Опыт прошлогодней кампании заставил шведов скептически относиться к умению русских сражаться в открытом поле, но осаду в укреплениях они держали превосходно: даже совсем небольшие крепостицы стояли до последнего. Кексгольм, павший в марте 1611 года, помогла взять эпидемия цинги, уничтожившая почти все население города. Но на что можно было рассчитывать летом, когда в Новгороде было полно свежих запасов, а временем на длительную осаду Делагарди не располагал?
Оставалось полагаться на самонадеянность новгородцев, которые не могли поверить, что муха отважится напасть на слона. Ведь сколько раз они, помня о былой новгородской славе, хвастливо повторяли на съездах известную на всем европейском Севере поговорку: «А кто может стояти против Бога да Велика Новгорода!» Шведы, однако, знали, что это пустая бравада: перебежчики и пленные доносили, что дух обороняющихся ослаблен внутренними сварами. О царившей в городе атмосфере рассказывает Третья Новгородская летопись: «В воеводах не бысть радения, а ратным людям с посадскими не бысть совету, иные же воеводы пили беспрестанно, а воевода Василий Бутурлин с немецкими людьми ссылался, а торговые люди возили к ним всякие товары».
К началу июня 1611 года конфликт враждовавших между собой новгородских партий дошел до такого ожесточения, что воевода Василий Бутурлин вступил в тайные переговоры с Якобом Делагарди, предложив тому план захвата города.
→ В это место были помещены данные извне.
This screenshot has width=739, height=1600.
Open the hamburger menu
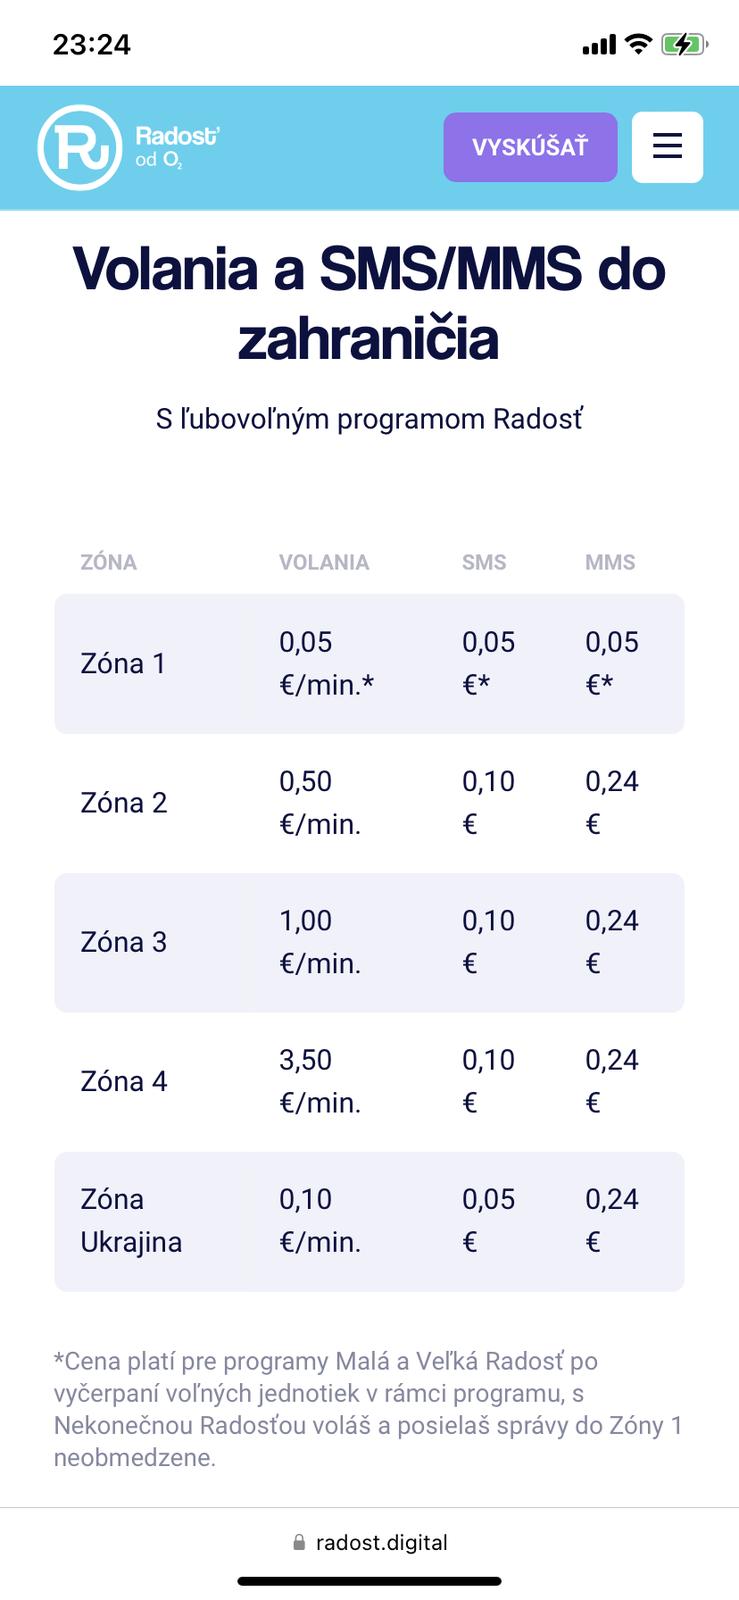[667, 147]
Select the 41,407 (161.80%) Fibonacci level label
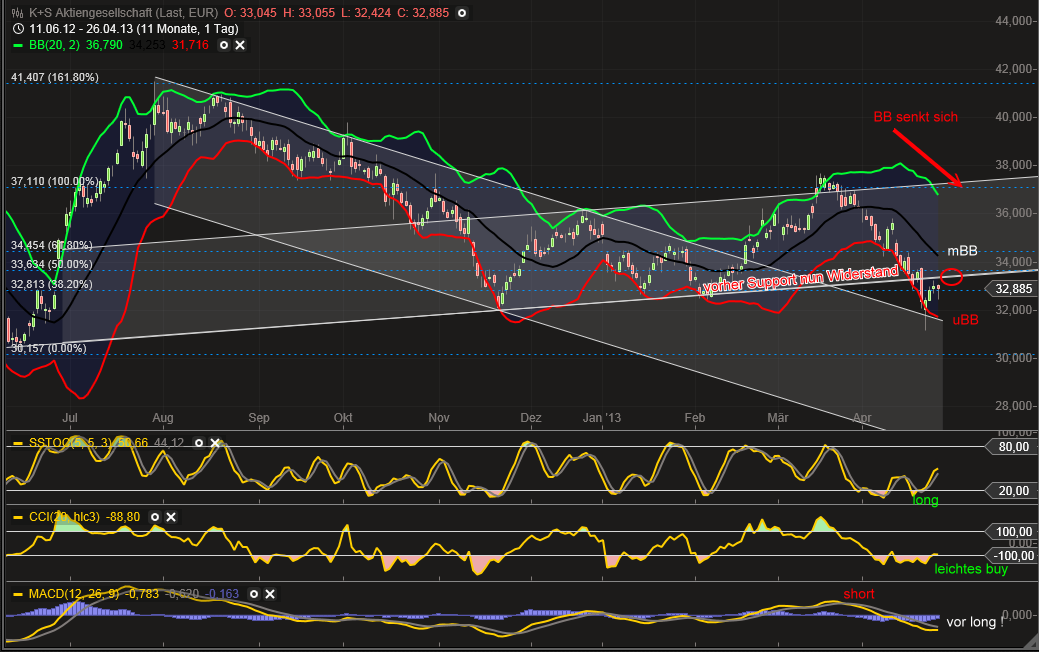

Шведам, по мысли Бутурлина, следовало сделать вид, что они уходят на Копорье, новгородцы, решив, что опасность миновала, отправили бы войско на помощь ополчению под Москву, тут-то следовало повернуть назад и ударить по городу. Делагарди отклонил этот план как слишком рискованный, однако на самом деле он с подозрением относился к затеянной его старым московским знакомцем игре, не зная, где Бутурлин настоящий — когда он патриотично выговаривал Делагарди за вторжение в Новгородскую землю, или когда предлагал тайное сотрудничество. Это была изощренная византийская дипломатия, в которой Делагарди боялся запутаться. «Бутурлин меня все обманывает, присылает с угрозами, хочет меня от Новгорода проводить, так пусть же знает, что я за такие речи буду у него в Новгороде!» — так, по свидетельству современника, воскликнул Делагарди, раздосадованный темной бутурлинской интригой.